- verify that you have sufficient power, borderline power can cause the esp module to seemingly function until it tries to transmit and the power rail collapses
- if you just cannot flash your esp8266 module (some people call it the zombie mode) make sure you have gpio0 and gpio15 pulled to gnd with a 1K resistor, gpio2 tied to 3.3V with 1K resistor, and RX/TX connected without anything in series. If you need to level shift the signal going into the esp8266's RX use a 1K resistor. Use 115200 baud in the flasher. (For a permanent set-up I would use higher resistor values but when nothing seems to work these are the ones I try.)
- if the flashing succeeded, check the "conn" LED to see which mode esp-link is in (see LED info above)
- reset or power-cycle the esp-link to force it to become an access-point if it can't connect to your network within 15-20 seconds
- if the LED says that esp-link is on your network but you can't get to it, make sure your laptop is on the same network (and no longer on the esp's network)
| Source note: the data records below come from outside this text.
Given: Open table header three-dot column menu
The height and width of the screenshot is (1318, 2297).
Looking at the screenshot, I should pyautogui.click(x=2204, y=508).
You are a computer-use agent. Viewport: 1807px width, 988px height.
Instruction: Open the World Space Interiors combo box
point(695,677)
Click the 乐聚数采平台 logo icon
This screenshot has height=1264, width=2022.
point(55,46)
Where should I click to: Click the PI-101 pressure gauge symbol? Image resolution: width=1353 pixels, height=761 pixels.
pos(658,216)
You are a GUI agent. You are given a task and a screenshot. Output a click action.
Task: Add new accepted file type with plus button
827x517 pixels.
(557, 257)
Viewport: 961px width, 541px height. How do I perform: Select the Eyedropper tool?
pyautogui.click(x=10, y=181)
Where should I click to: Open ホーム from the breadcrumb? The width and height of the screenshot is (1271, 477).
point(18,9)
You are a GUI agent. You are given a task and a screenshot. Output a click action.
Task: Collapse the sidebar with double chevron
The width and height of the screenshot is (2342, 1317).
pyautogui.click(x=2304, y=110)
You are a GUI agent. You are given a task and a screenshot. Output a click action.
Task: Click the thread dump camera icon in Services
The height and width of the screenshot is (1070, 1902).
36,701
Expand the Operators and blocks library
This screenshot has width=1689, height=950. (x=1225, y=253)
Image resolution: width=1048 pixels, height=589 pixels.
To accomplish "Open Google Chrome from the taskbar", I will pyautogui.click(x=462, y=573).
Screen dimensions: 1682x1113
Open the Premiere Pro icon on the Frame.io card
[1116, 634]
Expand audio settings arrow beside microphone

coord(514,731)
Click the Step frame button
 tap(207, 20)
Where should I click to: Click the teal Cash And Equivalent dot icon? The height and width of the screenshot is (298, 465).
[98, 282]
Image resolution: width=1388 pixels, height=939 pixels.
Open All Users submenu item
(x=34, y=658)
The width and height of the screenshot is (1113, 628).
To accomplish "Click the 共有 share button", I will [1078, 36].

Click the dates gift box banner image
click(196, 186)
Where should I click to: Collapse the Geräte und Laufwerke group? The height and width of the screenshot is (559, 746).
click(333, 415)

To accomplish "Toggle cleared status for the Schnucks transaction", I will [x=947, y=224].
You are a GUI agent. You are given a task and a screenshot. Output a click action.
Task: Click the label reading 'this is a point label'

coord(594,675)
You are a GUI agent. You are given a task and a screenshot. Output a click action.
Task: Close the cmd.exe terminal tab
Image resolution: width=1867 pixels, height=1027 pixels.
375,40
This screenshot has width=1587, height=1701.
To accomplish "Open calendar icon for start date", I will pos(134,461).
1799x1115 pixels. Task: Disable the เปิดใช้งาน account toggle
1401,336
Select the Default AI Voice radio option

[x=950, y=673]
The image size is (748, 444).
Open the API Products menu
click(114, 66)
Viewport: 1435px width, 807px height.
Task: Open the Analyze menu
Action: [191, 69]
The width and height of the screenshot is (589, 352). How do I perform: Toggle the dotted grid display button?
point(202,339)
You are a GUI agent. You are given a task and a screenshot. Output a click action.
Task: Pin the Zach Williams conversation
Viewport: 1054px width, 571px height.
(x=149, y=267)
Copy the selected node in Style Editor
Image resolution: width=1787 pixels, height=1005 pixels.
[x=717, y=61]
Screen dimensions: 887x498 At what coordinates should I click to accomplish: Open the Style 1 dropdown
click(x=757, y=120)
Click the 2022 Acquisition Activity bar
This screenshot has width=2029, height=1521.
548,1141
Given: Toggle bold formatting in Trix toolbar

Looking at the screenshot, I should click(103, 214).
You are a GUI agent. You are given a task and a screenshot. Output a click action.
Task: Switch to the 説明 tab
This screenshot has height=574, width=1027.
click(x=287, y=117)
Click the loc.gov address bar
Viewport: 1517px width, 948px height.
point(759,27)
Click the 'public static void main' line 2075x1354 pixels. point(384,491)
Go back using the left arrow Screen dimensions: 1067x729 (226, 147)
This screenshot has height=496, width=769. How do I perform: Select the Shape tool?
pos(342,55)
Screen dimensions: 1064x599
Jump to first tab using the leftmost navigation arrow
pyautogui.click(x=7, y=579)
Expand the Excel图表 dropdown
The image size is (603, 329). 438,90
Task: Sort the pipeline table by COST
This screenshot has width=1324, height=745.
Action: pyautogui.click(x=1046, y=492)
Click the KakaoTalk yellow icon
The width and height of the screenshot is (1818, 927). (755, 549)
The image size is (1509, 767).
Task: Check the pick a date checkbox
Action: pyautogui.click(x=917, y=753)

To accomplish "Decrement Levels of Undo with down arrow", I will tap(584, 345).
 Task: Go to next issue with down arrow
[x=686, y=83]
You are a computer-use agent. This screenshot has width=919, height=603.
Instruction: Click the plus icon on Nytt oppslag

- if you do not know the esp-link's IP address on your network, try
esp-link.local
, try to find the lease in your DHCP server; if all fails, you may have to turn off your access point (or walk far enough away) and reset/power-cycle esp-link, it will then fail to connect and start its own AP after 15-20 seconds
Assuming appropriate hardware attached to GPIO pins, the green "conn" LED will show the wifi status as follows:
- Very short flash once a second: not connected to a network and running as AP+STA, i.e. trying to connect to the configured network
- Very short flash once every two seconds: not connected to a network and running as AP-only
- Even on/off at 1HZ: connected to the configured network but no IP address (waiting on DHCP)
- Steady on with very short off every 3 seconds: connected to the configured network with an IP address (esp-link shuts down its AP after 60 seconds)
The yellow "ser" LED will blink briefly every time serial data is sent or received by the esp-link.